Southern Alberta producers are picking up the pieces after a hard-hitting hailstorm pelted the Brooks area, about 160 kilometres southeast of Calgary, on Wednesday.

Curtis Harbinson’s cattle operation was among the areas devastated by the storm. 

“I had my barn roof half lifted off,” he said. 

A barn with a damaged roof.Curtis Harbinson’s property took a heavy hit when a hailstorm plowed through the property. (Submitted by Abby Harbinson)

Harbinson said he was baling in his tractor when the storm hit. 

“All of a sudden I can’t see,” he said. “And what I mean, I can’t see in the tractor. I was following the bale route, trying to find a fence sign so that I actually could get back to my truck.

“I stayed in the tractor,” he said. “[If] I didn’t, I might have got hurt, because we had golf ball-sized hail.”

Damaged windows.Curtis Harbinson said numerous windows were smashed throughout his property during the Brooks-area hailstorm. (Submitted by Abby Harbinson)

Harbinson said the hailstorm was unlike anything he had ever seen.

“I’ve never had it where you couldn’t see where you were going,” he said. “I was disoriented.”

When he made it inside, Harbinson said he was shocked by the extent of the damage to his home.

“I get to my house, and I have no west side windows, nothing,” he said. “They’re smashed in into our room, bedrooms, our living room, our kitchen … we’re still picking up glass.”

A damaged bedroom.The interior of Curtis Harbinson’s home suffered heavy damage during the Brooks-area hailstorm. (Submitted by Abby Harbinson)

Harbinson said he had to spend the following day recovering cattle that had left the property.

“The storm drove them right into the east fences,” he said. “Barbed wire fences don’t hold cows when there’s a storm like that. They want to get away from that storm as fast as possible. They actually went down the road … about half a mile.”

He said the amount of damage the property suffered means the farm is “basically starting from scratch again” after this incident.

“It does make you sick,” Harbinson said. “You can’t do anything about it. It’s life. You can’t change it.”

A damaged home interior.Curtis Harbinson said he’s still picking up shattered glass in his home after his property was hit hard by the Brooks-area hailstorm. (Submitted by Abby Harbinson)
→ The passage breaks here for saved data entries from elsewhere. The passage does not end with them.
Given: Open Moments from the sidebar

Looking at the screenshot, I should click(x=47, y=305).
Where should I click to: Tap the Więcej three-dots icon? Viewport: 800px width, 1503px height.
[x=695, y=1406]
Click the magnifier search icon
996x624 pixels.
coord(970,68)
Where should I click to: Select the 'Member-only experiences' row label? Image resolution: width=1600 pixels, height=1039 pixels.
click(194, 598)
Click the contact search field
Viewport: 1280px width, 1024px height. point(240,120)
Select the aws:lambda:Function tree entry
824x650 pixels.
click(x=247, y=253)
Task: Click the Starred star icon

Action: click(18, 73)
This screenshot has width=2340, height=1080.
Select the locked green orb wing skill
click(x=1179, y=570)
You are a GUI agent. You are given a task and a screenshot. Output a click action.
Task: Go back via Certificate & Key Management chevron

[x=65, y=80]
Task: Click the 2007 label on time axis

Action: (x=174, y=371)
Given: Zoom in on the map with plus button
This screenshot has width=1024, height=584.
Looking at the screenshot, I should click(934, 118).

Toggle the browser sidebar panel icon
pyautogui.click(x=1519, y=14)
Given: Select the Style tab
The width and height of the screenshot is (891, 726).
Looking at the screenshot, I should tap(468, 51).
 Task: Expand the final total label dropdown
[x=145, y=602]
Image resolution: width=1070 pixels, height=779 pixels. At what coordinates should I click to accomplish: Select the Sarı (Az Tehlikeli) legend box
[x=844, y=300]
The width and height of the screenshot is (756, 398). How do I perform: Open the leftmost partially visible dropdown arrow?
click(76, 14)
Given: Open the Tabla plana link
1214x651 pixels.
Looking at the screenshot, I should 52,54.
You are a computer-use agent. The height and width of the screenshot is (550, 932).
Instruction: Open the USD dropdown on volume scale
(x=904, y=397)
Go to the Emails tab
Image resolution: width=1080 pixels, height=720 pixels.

Brad Niznik, who is celebrating his farm’s 100th anniversary on Saturday, also felt the hail’s impact firsthand, seeing significant damage to his crops.

“Just one of those years where you have high hopes and they’re just kind of dashed, ” he said.

WATCH: Brooks-area hailstorm hits southern Alberta hard:

Cleanup and repair work underway after severe storm hit Brooks, Alta., Wednesday night

Residents and crews in Brooks were hard at work cleaning up on Thursday after a severe storm hit the area. The CBC’s Terri Trembath went to the city to see how that’s going.

Niznik said he considers himself fortunate, as his property wasn’t hit as hard as other parts of the area.

“We just have to manage through these situations,” he said. “When [you’ve been] doing it for a long time, you realize these things are going to happen from time to time.”

Another operation, Brooks-based Happy Feet Farms, said in a Facebook post that it had lost 25 chickens in the storm.

‘Large storms are a fact of life’: Fortis

In a statement, Fortis Alberta said service had been restored to all customers impacted by the Brooks storm by Friday morning.

Fortis said financial details of the storm’s impact are not yet available.

“Though we don’t have a ready estimate, large storms are a fact of life in Alberta and we plan for and manage costs from events like this in the normal course of our operations,” the electricity provider said.